The approaches to stabilization in future power grids require careful new modeling and control design for guaranteed performance. As shown by the examples in Texas and Germany discussed above, at the lower distribution grid level, today’s inverter control practice of maintaining the PV power factor at unity has been known to result in unacceptable deviations of voltages close to the end users.
The problems in Texas and Germany are only early examples of the problems that could be caused by poor tuning of inverter control. They point to the need to model the dynamics relevant for inverter control to the level of detail necessary so that controllers are designed for provably stable response to each given range and type of disturbance. Some challenges are as follows:
- Modeling realistic fast dynamics. Most models currently used in control centers do not even attempt to model the fast dynamics relevant for assessing the performance of power electronically switched automation embedded in different components throughout the complex power grids. This is a very difficult problem since it requires accurate modeling of fast nonlinear dynamics and control design, which are often close to bifurcation point conditions. Some recently reported theoretical results on this topic were derived under highly unrealistic assumptions, such as “real-reactive power decoupling”—that the grid is entirely inductive (which is not possible when one relies on capacitive storage for voltage/reactive power control)—and that the loads are simple constant impedance loads. Modeling the fast dynamics with realistic assumptions and in a computationally fast way would be a big step forward.

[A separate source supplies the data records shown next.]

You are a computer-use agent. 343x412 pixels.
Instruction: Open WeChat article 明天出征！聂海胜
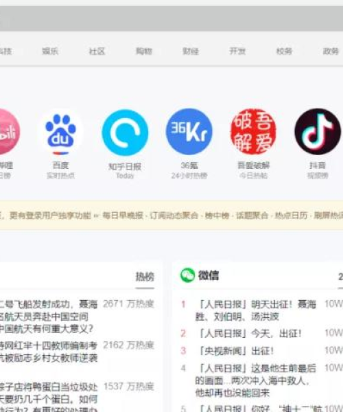[x=256, y=310]
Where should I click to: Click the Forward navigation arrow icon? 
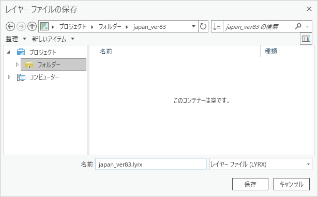[21, 26]

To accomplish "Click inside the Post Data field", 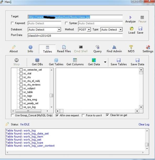I will 75,36.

- Aggregation of small inverter controllers. Another problem in power grids still to be studied concerns modeling dynamical effects of aggregate small inverter controllers on closed-loop dynamics in the grid. Modeling and designing switching control to avoid the real-world problems described above in using power electronics represents a grand challenge for modeling and computational methods. This challenge must be addressed if benefits from hardware improvements in power electronic switching are to be realized without excessive cost.